An Asteroid Was Named After Him
Before he took up acting, Hanks dreamed of being an astronaut ("I always wanted to become one but didn't have the math"). In 1996, a newly discovered asteroid was christened "12818 tomhanks" in recognition of his performance in "Apollo 13,"
He's in the Ranger Hall of Fame
After starring in 1998's "Saving Private Ryan," Hanks received the U.S. Navy's Distinguished Public Service Award and was inducted as an honorary member of Army's Ranger Hall of Fame—the first actor ever to receive that honor.
He's a Devoted Son
Janet Marylyn Hanks—seen here at a 1999 movie premiere—was a hospital worker who had four children. When she died in 2016 at the age of 84, Hanks posted a vintage photo of her on Instagram with the caption: "This beauty? My mom. She was the difference in many lives. Many lives. We say goodbye to her today. Safe crossing, mom! Hanx."
He Sounds a Lot Like His Brother
While Hanks is the voice of Woody in the "Toy Story" movies, the talking Woody action figure found in toy stores is voiced by Hanks' brother Jim.

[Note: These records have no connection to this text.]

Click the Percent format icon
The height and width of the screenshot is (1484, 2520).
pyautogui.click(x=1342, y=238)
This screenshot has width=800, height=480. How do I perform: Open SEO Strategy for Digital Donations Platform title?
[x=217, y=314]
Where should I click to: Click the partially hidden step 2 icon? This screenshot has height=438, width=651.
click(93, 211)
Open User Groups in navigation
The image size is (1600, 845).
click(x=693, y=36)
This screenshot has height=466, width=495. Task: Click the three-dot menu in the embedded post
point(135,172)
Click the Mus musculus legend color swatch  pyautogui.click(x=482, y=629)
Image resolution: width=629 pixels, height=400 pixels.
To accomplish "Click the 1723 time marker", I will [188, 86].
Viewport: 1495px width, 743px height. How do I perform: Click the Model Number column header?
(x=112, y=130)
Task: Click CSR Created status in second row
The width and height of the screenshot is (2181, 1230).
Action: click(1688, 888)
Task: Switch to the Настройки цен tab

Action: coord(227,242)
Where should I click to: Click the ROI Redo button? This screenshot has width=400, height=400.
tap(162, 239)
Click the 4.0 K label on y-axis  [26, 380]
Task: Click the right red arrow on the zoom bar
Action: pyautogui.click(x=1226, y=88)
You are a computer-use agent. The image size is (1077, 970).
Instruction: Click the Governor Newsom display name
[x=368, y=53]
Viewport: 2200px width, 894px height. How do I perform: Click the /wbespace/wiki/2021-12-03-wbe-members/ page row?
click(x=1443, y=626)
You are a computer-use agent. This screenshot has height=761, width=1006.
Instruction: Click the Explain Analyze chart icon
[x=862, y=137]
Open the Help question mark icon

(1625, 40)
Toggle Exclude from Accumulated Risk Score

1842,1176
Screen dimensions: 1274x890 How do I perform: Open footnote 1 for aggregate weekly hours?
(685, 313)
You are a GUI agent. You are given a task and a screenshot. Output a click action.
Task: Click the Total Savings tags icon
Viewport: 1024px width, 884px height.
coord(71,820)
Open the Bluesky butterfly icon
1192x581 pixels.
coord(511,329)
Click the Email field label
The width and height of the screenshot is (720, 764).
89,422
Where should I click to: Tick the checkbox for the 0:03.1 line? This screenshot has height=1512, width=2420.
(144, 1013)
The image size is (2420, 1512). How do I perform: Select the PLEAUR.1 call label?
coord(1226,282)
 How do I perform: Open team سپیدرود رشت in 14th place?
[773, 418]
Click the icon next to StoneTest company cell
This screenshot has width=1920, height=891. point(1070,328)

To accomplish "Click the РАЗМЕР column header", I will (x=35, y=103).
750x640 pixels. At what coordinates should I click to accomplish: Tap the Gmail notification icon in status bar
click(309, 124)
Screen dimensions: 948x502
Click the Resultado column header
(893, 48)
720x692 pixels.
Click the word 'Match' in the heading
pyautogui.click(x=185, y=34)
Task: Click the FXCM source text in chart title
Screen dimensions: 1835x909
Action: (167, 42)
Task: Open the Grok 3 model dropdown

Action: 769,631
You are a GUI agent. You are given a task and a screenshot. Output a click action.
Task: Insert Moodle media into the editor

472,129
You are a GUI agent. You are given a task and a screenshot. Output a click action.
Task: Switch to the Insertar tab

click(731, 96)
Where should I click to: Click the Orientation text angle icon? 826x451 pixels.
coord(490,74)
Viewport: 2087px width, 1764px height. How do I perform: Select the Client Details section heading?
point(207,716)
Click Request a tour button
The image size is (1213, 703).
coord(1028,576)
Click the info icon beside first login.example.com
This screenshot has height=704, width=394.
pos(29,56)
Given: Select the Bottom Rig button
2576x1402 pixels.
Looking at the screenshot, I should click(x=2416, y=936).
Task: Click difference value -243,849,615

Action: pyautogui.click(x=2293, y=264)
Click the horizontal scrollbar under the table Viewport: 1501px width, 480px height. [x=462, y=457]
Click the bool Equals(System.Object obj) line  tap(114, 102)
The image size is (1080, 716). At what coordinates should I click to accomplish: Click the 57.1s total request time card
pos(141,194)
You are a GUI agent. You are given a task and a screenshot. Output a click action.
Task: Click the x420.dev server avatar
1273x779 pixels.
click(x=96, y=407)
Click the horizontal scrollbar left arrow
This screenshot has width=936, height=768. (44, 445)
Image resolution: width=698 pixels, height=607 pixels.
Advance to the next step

He's Done With Yo-Yo Diets
To play a man before and after he's stranded on a deserted island, Hanks packed on 50 pounds—and then lost 55 pounds through a strict diet and two hours of cardio training, six days a week. He won't do that again. In 2013, the actor revealed that he'd been diagnosed with Type 2 diabetes. Gaining and losing weight for a role, he said, is "a young man's game."
He Appreciates the Press
Hanks, who played a tabloid columnist in the 2013 play "Lucky Guy," isn't one to complain about the media. He has donated three espresso machines to the White House press corp. The most recent one came with a note: "Keep up the good fight for Truth, Justice and the American Way. Especially the Truth part."
You'll Never See a Photo of Him at Home
Hanks has four grown children—two with Rita Wilson and two from a previous marriage—but keeps his home life private. "No journalist has ever been in my house," he says, "and no photographs have ever been taken of where I live."
He May Be Nice, but He's Far From Happy-Go-Lucky
"Some people go to bed at night thinking, 'That was a good day,'" says Hanks. "I am one of those who worries and asks, 'How did I screw up today?'"
He Collects Typewriters
His collection of 250-plus vintage typewriters represents more than just an offbeat hobby. Hanks writes letters or thank-you notes on an old-school typewriter just about every day. He's featured in the 2017 documentary "California Typewriter" (named after a repair shop in Berkeley).
Photo courtesy of California Typewriter
He's Damn Proud to Be a Baby Boomer
"The year I was born, 1956, was the peak year for babies being born, and there are more people essentially our age than anybody else," Hanks once noted. "We could crush these new generations if we decided to."